══ Material for the task

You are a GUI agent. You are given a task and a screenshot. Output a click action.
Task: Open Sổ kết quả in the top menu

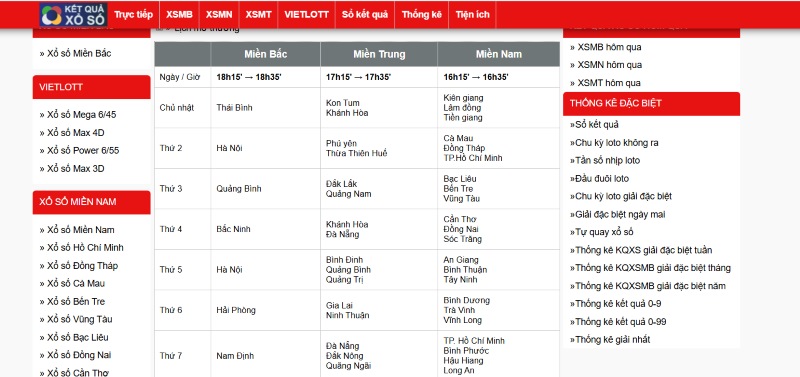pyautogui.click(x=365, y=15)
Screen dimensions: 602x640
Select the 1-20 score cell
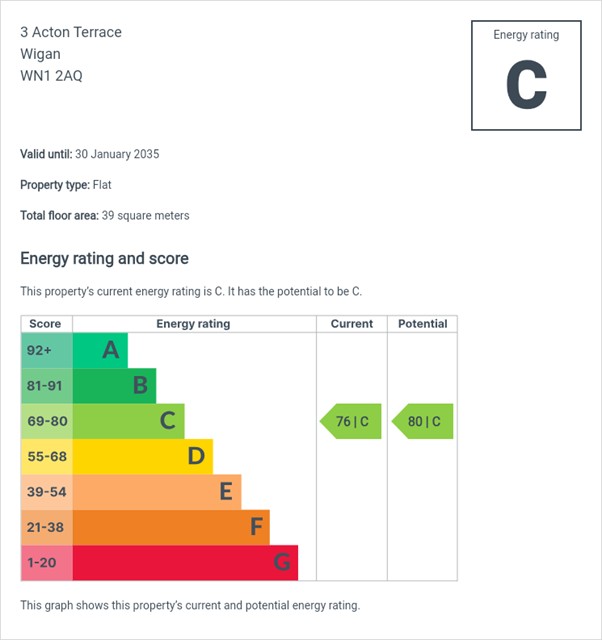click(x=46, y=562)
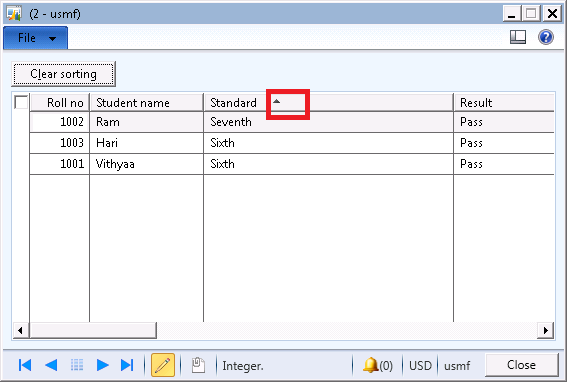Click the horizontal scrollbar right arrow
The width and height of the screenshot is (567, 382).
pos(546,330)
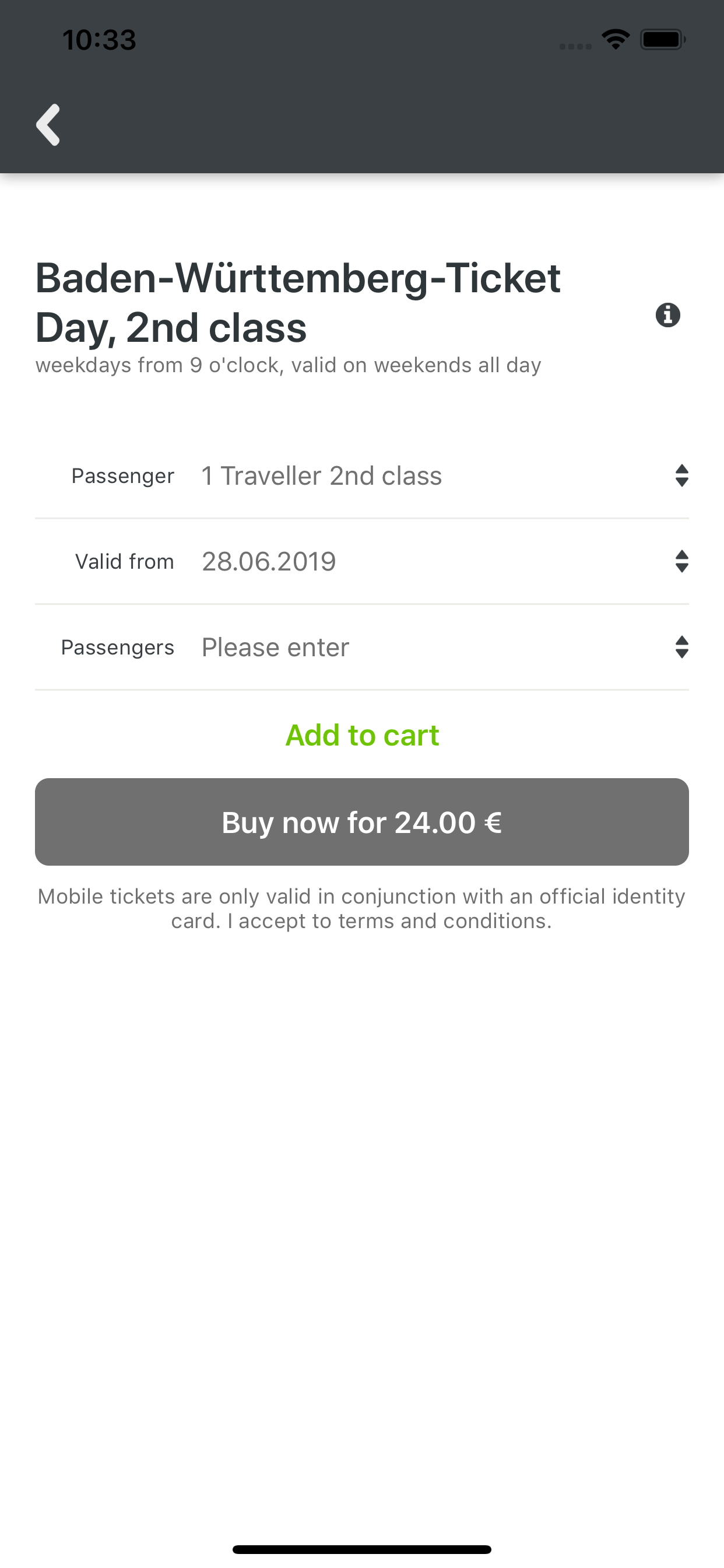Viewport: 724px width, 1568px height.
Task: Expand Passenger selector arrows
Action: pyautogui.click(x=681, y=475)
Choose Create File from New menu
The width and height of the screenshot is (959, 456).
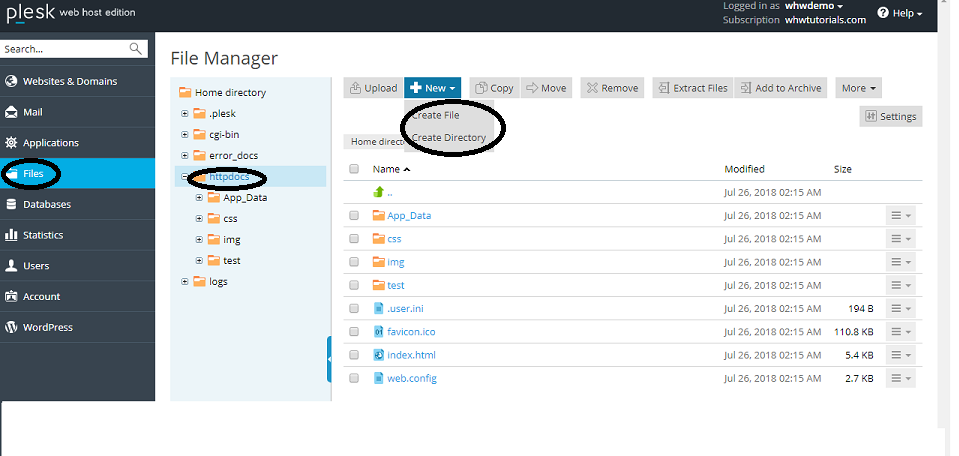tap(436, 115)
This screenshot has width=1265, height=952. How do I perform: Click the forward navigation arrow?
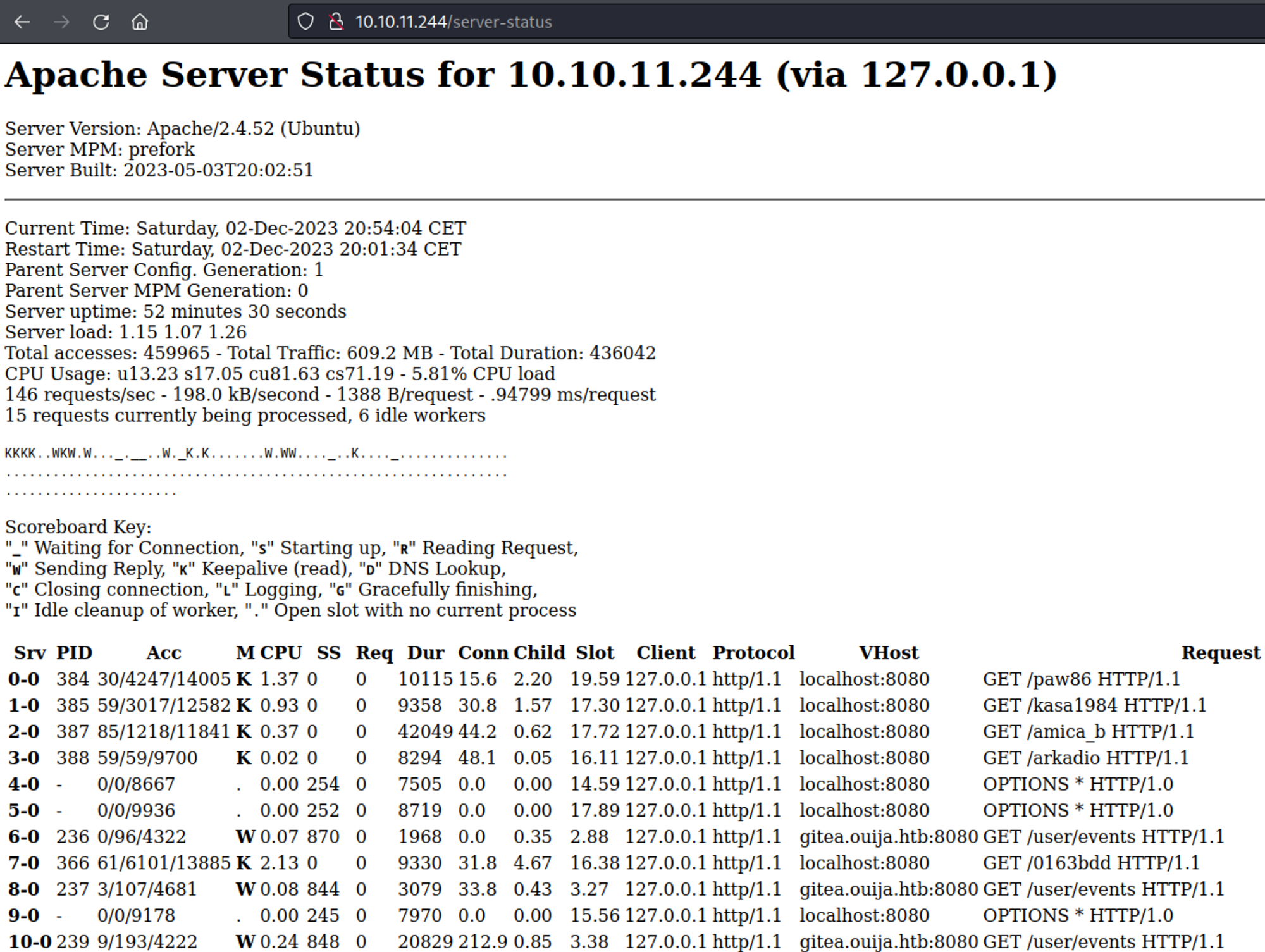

════

- [Problem description]:
Format the entries as a JSON list of strings, one string per line, starting at the line containing "Screen dimensions: 602x640" and continuing through the end of the entries, with both ends included and blank lines omitted. Leave the pictures out of the answer.

- [Exercise response]:
[
  "Screen dimensions: 602x640",
  "Select the 1-20 score cell",
  "click(x=46, y=562)",
  "Click the horizontal scrollbar right arrow",
  "The width and height of the screenshot is (567, 382).",
  "pos(546,330)",
  "Viewport: 724px width, 1568px height.",
  "Task: Expand Passenger selector arrows",
  "Action: pyautogui.click(x=681, y=475)",
  "Choose Create File from New menu",
  "The width and height of the screenshot is (959, 456).",
  "tap(436, 115)",
  "This screenshot has width=1265, height=952. How do I perform: Click the forward navigation arrow?"
]